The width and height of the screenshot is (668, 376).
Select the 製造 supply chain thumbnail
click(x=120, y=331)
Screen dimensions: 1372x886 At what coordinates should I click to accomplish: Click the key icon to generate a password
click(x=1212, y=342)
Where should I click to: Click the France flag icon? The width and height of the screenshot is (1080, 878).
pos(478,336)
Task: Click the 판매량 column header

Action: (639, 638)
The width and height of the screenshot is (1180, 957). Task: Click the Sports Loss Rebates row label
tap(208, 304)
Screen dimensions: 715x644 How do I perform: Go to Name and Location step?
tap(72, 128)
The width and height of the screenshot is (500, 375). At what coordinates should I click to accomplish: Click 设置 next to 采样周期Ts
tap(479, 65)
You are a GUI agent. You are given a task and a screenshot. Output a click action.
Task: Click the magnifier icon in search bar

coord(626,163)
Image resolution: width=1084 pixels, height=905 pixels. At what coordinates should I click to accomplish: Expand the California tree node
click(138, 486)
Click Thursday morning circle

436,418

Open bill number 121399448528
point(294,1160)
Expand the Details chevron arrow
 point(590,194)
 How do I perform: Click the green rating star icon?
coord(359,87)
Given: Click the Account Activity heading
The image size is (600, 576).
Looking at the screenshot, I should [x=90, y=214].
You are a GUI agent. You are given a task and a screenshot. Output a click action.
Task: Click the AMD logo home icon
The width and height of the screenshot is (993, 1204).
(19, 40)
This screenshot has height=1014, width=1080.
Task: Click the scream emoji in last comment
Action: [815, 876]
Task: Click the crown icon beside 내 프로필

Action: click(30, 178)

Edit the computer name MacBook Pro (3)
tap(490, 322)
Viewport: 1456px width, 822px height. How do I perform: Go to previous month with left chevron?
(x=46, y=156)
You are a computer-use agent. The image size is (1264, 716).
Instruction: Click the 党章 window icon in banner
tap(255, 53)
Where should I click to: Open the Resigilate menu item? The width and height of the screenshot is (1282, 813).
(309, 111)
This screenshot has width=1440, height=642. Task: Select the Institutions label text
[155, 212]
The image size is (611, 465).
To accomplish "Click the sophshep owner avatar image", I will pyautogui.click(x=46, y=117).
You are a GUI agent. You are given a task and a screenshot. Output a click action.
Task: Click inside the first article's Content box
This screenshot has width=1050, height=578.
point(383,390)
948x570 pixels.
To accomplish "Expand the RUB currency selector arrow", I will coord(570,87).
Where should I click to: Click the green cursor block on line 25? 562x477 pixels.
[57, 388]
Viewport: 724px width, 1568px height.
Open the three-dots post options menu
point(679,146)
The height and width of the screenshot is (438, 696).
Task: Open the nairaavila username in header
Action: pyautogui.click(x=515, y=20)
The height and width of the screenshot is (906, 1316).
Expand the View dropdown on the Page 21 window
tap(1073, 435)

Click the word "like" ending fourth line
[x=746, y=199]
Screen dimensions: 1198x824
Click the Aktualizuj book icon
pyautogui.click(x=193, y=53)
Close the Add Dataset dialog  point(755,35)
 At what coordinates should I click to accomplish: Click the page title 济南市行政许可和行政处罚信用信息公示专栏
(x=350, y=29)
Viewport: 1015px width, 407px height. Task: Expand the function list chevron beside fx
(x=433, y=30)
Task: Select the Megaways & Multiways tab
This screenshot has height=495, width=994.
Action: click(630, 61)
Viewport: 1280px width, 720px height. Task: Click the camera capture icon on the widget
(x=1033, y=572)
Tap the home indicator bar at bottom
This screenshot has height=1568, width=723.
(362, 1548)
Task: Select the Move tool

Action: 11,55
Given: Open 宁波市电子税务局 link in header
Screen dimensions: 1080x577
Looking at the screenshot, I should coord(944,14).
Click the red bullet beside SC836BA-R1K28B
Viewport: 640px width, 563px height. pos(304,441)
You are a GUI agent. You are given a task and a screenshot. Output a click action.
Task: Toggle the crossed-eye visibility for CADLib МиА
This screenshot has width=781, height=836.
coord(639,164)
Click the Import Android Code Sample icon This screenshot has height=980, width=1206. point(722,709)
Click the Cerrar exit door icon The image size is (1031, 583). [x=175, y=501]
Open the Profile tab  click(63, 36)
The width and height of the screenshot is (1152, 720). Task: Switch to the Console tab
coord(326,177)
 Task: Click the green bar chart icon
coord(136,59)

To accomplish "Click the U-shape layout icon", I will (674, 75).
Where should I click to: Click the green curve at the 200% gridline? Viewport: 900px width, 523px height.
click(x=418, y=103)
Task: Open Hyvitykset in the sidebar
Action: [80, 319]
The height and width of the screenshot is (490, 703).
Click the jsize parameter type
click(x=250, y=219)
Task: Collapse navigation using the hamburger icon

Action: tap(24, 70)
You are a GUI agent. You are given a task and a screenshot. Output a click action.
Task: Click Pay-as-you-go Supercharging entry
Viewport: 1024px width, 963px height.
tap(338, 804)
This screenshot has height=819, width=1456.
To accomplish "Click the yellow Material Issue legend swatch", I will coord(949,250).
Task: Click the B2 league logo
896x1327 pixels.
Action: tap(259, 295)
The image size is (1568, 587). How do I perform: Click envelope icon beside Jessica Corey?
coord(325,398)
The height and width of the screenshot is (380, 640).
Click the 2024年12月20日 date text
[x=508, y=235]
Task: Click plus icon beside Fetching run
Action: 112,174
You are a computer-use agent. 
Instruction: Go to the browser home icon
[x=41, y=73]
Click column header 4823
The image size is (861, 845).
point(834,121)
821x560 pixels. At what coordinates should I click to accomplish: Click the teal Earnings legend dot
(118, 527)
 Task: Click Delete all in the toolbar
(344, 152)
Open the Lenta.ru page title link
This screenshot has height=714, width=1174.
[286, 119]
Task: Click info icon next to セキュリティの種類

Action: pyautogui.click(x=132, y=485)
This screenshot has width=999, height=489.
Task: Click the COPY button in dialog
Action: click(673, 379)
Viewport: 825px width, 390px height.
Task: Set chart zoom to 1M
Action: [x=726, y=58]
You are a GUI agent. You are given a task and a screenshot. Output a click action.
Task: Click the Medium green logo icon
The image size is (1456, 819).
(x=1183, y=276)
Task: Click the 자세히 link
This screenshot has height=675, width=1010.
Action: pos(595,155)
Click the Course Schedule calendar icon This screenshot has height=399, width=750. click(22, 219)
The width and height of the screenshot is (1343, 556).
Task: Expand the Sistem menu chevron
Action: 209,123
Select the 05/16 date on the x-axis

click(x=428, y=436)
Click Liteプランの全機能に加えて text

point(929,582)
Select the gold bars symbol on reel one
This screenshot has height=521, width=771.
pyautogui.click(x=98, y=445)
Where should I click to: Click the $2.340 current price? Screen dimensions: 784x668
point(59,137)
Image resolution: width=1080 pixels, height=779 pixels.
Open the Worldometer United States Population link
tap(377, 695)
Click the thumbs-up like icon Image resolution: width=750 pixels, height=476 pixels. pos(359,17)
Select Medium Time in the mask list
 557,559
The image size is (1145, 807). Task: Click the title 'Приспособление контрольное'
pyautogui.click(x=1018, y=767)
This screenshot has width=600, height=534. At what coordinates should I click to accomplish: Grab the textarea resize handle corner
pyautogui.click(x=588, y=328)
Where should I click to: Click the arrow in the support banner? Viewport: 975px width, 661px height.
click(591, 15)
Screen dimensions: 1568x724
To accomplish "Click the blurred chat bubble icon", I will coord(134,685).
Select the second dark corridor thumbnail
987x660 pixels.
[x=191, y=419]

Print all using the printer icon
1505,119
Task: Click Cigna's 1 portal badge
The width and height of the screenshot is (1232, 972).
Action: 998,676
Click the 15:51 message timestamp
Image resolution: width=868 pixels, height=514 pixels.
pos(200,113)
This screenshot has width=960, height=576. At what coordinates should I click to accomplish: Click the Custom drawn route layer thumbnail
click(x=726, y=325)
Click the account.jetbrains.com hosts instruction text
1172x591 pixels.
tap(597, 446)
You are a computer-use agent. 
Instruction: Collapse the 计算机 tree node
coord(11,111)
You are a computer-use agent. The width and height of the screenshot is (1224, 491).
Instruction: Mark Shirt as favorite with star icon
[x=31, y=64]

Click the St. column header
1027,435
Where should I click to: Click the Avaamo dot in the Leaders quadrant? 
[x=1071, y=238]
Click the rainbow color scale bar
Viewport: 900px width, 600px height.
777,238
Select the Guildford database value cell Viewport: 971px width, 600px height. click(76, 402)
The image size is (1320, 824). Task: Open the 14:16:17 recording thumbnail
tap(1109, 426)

GOAL OF THE EXERCISE: Beginning with the line containing "The image size is (1320, 824)." and ending with the last line of the listing above, return every line exactly and nothing else.

YOUR RESPONSE:
The image size is (1320, 824). Task: Open the 14:16:17 recording thumbnail
tap(1109, 426)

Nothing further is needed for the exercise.